Na noite de quarta-feira, 22 de julho, os Estados Unidos conduziram sua 12ª sequência de operações militares no Irã, conforme anunciou o Comando Central dos EUA (Centcom). As ações visam alvos estratégicos iranianos, como instalações militares, capacidades marítimas e sistemas de defesa aérea.
O Centcom informou que os ataques têm como objetivo diminuir a habilidade do Irã de ameaçar embarcações civis e comerciais. O foco das operações inclui locais de armazenamento de mísseis, drones e equipamentos de vigilância costeira. Este mês, forças armadas americanas já haviam atingido diversas instalações militares no território iraniano.
Além das operações aéreas, os EUA reativaram o bloqueio naval contra o Irã, resultando no desvio de nove embarcações comerciais e na imobilização de uma delas. Este movimento reflete uma escalada nas tensões entre as duas nações, com os Estados Unidos reafirmando sua posição de força na região.
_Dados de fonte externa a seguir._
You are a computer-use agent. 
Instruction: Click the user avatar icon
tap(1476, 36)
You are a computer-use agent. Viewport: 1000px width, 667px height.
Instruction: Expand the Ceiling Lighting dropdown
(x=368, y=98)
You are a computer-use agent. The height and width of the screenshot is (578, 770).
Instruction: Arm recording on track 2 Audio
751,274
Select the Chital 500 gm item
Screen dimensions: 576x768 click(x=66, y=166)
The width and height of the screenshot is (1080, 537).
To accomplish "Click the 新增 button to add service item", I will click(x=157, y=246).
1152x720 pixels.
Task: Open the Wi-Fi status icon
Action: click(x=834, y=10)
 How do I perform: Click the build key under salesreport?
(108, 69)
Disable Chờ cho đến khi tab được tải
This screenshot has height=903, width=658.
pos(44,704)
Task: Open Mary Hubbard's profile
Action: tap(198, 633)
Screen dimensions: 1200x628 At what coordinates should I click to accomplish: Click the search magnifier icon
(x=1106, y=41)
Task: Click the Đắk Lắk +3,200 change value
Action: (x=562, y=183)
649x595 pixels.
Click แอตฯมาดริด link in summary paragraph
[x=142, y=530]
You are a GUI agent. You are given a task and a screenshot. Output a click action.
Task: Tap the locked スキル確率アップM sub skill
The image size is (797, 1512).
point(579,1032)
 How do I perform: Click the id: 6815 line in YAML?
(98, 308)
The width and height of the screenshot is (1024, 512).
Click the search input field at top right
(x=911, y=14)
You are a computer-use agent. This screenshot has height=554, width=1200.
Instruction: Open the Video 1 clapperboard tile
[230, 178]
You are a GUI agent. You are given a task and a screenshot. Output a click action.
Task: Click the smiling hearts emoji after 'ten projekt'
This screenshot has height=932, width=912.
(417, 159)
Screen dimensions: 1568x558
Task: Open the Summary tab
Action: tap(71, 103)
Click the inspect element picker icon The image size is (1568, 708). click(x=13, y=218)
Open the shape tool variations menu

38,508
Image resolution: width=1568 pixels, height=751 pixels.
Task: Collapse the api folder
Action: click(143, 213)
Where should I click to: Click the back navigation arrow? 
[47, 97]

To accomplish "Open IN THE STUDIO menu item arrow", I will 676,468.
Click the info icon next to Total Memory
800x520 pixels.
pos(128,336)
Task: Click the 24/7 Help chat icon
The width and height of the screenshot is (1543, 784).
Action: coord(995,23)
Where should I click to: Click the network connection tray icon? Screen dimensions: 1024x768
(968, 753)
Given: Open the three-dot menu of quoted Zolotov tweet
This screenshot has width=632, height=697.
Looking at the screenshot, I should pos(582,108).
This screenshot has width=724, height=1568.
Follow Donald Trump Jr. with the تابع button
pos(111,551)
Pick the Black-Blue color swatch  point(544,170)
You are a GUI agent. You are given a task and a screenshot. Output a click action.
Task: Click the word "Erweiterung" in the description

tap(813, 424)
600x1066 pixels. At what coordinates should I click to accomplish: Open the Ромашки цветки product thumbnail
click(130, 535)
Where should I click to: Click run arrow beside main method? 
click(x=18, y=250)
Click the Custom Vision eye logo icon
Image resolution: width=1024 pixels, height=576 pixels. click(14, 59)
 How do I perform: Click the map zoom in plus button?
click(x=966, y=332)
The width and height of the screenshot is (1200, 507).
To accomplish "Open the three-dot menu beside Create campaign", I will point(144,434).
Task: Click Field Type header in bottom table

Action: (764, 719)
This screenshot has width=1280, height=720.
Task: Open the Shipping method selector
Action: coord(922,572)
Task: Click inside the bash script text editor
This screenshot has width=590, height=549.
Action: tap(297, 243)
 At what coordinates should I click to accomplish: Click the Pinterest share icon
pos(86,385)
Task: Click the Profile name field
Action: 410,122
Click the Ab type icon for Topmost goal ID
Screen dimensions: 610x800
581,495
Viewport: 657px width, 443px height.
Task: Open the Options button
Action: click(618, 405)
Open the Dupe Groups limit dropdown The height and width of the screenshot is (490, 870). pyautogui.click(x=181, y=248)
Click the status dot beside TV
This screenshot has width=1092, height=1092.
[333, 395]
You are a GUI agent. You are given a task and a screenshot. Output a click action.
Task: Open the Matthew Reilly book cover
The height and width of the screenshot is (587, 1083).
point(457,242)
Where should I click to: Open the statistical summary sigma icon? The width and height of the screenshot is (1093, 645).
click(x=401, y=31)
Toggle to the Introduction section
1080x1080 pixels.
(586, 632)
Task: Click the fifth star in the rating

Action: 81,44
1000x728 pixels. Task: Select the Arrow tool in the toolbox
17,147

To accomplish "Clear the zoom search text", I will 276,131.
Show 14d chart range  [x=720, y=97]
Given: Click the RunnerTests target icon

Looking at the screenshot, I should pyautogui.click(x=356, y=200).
Em paralelo, a Câmara dos Representantes dos EUA aprovou uma proposta orçamentária que destina US$ 95 bilhões (aproximadamente R$ 418 bilhões) para novos gastos, principalmente voltados à manutenção das operações militares contra o Irã. Este valor se soma a um orçamento já estipulado de cerca de US$ 1 trilhão para o ano, sinalizando a determinação americana em continuar suas ações na área.
Com um cenário cada vez mais tenso, o governo iraniano já declarou que qualquer apoio dado aos EUA na guerra será considerado como um “alvo legítimo”. Enquanto isso, a situação continua a ser monitorada de perto por especialistas em relações internacionais e segurança.